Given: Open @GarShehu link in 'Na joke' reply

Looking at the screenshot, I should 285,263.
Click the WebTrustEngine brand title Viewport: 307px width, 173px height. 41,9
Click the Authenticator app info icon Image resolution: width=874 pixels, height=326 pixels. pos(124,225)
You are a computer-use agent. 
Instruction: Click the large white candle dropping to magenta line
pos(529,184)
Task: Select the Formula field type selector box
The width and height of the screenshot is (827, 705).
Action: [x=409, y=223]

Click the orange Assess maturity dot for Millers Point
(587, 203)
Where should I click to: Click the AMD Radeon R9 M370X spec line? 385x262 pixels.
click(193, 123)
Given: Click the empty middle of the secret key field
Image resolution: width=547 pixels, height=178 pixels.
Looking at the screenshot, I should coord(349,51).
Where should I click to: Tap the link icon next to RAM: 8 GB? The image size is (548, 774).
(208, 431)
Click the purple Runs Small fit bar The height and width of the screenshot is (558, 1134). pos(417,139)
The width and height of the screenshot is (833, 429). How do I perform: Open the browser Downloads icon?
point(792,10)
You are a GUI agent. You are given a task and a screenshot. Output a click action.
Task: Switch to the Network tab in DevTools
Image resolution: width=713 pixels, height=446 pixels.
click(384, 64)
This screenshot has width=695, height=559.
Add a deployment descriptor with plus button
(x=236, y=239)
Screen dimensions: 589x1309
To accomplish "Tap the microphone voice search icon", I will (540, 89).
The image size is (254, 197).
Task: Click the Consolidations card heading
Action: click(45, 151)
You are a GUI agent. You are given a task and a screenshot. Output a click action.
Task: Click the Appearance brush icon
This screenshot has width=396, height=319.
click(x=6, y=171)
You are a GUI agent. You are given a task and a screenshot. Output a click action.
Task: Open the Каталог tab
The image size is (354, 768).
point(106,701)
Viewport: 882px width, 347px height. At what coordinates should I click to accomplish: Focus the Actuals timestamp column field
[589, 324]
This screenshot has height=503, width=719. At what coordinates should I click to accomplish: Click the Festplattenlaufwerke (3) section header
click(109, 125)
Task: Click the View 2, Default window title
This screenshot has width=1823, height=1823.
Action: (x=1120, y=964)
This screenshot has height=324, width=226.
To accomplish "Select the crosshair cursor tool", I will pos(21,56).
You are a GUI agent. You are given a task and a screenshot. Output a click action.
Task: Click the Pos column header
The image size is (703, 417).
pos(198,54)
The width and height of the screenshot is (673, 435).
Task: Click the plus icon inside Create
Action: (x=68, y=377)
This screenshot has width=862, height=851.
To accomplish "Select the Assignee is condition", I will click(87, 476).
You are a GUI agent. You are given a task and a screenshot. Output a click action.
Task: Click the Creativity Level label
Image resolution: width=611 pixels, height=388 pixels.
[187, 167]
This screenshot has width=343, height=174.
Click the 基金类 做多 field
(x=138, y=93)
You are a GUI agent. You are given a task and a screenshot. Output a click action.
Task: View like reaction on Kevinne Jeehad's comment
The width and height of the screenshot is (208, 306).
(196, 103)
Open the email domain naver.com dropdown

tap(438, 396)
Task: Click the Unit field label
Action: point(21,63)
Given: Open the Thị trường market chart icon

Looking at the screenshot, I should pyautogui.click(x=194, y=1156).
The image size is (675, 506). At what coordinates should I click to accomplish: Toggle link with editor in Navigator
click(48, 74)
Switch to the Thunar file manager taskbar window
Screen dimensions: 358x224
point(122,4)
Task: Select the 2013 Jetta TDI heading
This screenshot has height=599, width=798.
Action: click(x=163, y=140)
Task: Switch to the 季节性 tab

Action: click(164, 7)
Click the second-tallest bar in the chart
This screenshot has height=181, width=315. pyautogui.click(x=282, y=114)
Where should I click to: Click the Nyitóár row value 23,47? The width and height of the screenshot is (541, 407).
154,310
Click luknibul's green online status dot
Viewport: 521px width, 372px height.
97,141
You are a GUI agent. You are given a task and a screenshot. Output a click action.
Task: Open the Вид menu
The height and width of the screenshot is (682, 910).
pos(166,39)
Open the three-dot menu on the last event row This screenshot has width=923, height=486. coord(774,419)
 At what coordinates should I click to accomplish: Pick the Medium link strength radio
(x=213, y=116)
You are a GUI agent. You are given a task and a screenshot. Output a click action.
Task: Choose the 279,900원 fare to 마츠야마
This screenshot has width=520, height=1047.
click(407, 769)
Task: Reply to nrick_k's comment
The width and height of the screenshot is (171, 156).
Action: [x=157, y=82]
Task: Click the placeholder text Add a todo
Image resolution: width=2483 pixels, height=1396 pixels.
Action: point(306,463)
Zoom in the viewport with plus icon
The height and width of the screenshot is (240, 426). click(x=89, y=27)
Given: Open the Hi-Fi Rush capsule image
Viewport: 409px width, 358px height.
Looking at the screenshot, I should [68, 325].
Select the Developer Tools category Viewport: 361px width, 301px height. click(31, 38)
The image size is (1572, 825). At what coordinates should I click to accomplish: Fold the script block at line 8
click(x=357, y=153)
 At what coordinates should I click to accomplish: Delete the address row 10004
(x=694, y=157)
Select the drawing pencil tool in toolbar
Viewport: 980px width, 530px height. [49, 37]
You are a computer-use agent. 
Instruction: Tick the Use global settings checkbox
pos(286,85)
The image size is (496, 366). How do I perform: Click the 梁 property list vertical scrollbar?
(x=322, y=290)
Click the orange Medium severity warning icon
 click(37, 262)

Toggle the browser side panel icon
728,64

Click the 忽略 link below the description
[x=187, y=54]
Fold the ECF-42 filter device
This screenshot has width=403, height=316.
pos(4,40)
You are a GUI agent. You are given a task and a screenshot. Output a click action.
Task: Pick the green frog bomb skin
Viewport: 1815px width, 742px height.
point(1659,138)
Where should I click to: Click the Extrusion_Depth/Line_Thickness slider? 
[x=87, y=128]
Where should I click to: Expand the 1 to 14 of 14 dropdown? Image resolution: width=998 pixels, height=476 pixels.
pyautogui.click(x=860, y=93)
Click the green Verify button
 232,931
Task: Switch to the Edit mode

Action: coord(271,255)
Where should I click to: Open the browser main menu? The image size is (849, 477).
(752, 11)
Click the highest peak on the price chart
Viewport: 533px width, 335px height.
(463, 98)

____________________

Nothing in the listing should change; repeat it in full.

» **TASK RESULT**
Given: Open @GarShehu link in 'Na joke' reply

Looking at the screenshot, I should 285,263.
Click the WebTrustEngine brand title Viewport: 307px width, 173px height. 41,9
Click the Authenticator app info icon Image resolution: width=874 pixels, height=326 pixels. pos(124,225)
You are a computer-use agent. 
Instruction: Click the large white candle dropping to magenta line
pos(529,184)
Task: Select the Formula field type selector box
The width and height of the screenshot is (827, 705).
Action: [x=409, y=223]

Click the orange Assess maturity dot for Millers Point
(587, 203)
Where should I click to: Click the AMD Radeon R9 M370X spec line? 385x262 pixels.
click(193, 123)
Given: Click the empty middle of the secret key field
Image resolution: width=547 pixels, height=178 pixels.
Looking at the screenshot, I should coord(349,51).
Where should I click to: Tap the link icon next to RAM: 8 GB? The image size is (548, 774).
(208, 431)
Click the purple Runs Small fit bar The height and width of the screenshot is (558, 1134). pos(417,139)
The width and height of the screenshot is (833, 429). How do I perform: Open the browser Downloads icon?
point(792,10)
You are a GUI agent. You are given a task and a screenshot. Output a click action.
Task: Switch to the Network tab in DevTools
Image resolution: width=713 pixels, height=446 pixels.
click(384, 64)
This screenshot has width=695, height=559.
Add a deployment descriptor with plus button
(x=236, y=239)
Screen dimensions: 589x1309
To accomplish "Tap the microphone voice search icon", I will (540, 89).
The image size is (254, 197).
Task: Click the Consolidations card heading
Action: click(45, 151)
You are a GUI agent. You are given a task and a screenshot. Output a click action.
Task: Click the Appearance brush icon
This screenshot has width=396, height=319.
click(x=6, y=171)
You are a GUI agent. You are given a task and a screenshot. Output a click action.
Task: Open the Каталог tab
The image size is (354, 768).
point(106,701)
Viewport: 882px width, 347px height. At what coordinates should I click to accomplish: Focus the Actuals timestamp column field
[589, 324]
This screenshot has height=503, width=719. At what coordinates should I click to accomplish: Click the Festplattenlaufwerke (3) section header
click(109, 125)
Task: Click the View 2, Default window title
This screenshot has width=1823, height=1823.
Action: (x=1120, y=964)
This screenshot has height=324, width=226.
To accomplish "Select the crosshair cursor tool", I will pos(21,56).
You are a GUI agent. You are given a task and a screenshot. Output a click action.
Task: Click the Pos column header
The image size is (703, 417).
pos(198,54)
The width and height of the screenshot is (673, 435).
Task: Click the plus icon inside Create
Action: (x=68, y=377)
This screenshot has width=862, height=851.
To accomplish "Select the Assignee is condition", I will click(87, 476).
You are a GUI agent. You are given a task and a screenshot. Output a click action.
Task: Click the Creativity Level label
Image resolution: width=611 pixels, height=388 pixels.
[187, 167]
This screenshot has width=343, height=174.
Click the 基金类 做多 field
(x=138, y=93)
You are a GUI agent. You are given a task and a screenshot. Output a click action.
Task: View like reaction on Kevinne Jeehad's comment
The width and height of the screenshot is (208, 306).
(196, 103)
Open the email domain naver.com dropdown

tap(438, 396)
Task: Click the Unit field label
Action: point(21,63)
Given: Open the Thị trường market chart icon

Looking at the screenshot, I should pyautogui.click(x=194, y=1156).
The image size is (675, 506). At what coordinates should I click to accomplish: Toggle link with editor in Navigator
click(48, 74)
Switch to the Thunar file manager taskbar window
Screen dimensions: 358x224
point(122,4)
Task: Select the 2013 Jetta TDI heading
This screenshot has height=599, width=798.
Action: click(x=163, y=140)
Task: Switch to the 季节性 tab

Action: click(164, 7)
Click the second-tallest bar in the chart
This screenshot has height=181, width=315. pyautogui.click(x=282, y=114)
Where should I click to: Click the Nyitóár row value 23,47? The width and height of the screenshot is (541, 407).
154,310
Click luknibul's green online status dot
Viewport: 521px width, 372px height.
97,141
You are a GUI agent. You are given a task and a screenshot. Output a click action.
Task: Open the Вид menu
The height and width of the screenshot is (682, 910).
pos(166,39)
Open the three-dot menu on the last event row This screenshot has width=923, height=486. coord(774,419)
 At what coordinates should I click to accomplish: Pick the Medium link strength radio
(x=213, y=116)
You are a GUI agent. You are given a task and a screenshot. Output a click action.
Task: Choose the 279,900원 fare to 마츠야마
This screenshot has width=520, height=1047.
click(407, 769)
Task: Reply to nrick_k's comment
The width and height of the screenshot is (171, 156).
Action: [x=157, y=82]
Task: Click the placeholder text Add a todo
Image resolution: width=2483 pixels, height=1396 pixels.
Action: point(306,463)
Zoom in the viewport with plus icon
The height and width of the screenshot is (240, 426). click(x=89, y=27)
Given: Open the Hi-Fi Rush capsule image
Viewport: 409px width, 358px height.
Looking at the screenshot, I should [68, 325].
Select the Developer Tools category Viewport: 361px width, 301px height. click(31, 38)
The image size is (1572, 825). At what coordinates should I click to accomplish: Fold the script block at line 8
click(x=357, y=153)
 At what coordinates should I click to accomplish: Delete the address row 10004
(x=694, y=157)
Select the drawing pencil tool in toolbar
Viewport: 980px width, 530px height. [49, 37]
You are a computer-use agent. 
Instruction: Tick the Use global settings checkbox
pos(286,85)
The image size is (496, 366). How do I perform: Click the 梁 property list vertical scrollbar?
(x=322, y=290)
Click the orange Medium severity warning icon
 click(37, 262)

Toggle the browser side panel icon
728,64

Click the 忽略 link below the description
[x=187, y=54]
Fold the ECF-42 filter device
This screenshot has width=403, height=316.
pos(4,40)
You are a GUI agent. You are given a task and a screenshot. Output a click action.
Task: Pick the green frog bomb skin
Viewport: 1815px width, 742px height.
point(1659,138)
Where should I click to: Click the Extrusion_Depth/Line_Thickness slider? 
[x=87, y=128]
Where should I click to: Expand the 1 to 14 of 14 dropdown? Image resolution: width=998 pixels, height=476 pixels.
pyautogui.click(x=860, y=93)
Click the green Verify button
 232,931
Task: Switch to the Edit mode

Action: coord(271,255)
Where should I click to: Open the browser main menu? The image size is (849, 477).
(752, 11)
Click the highest peak on the price chart
Viewport: 533px width, 335px height.
(463, 98)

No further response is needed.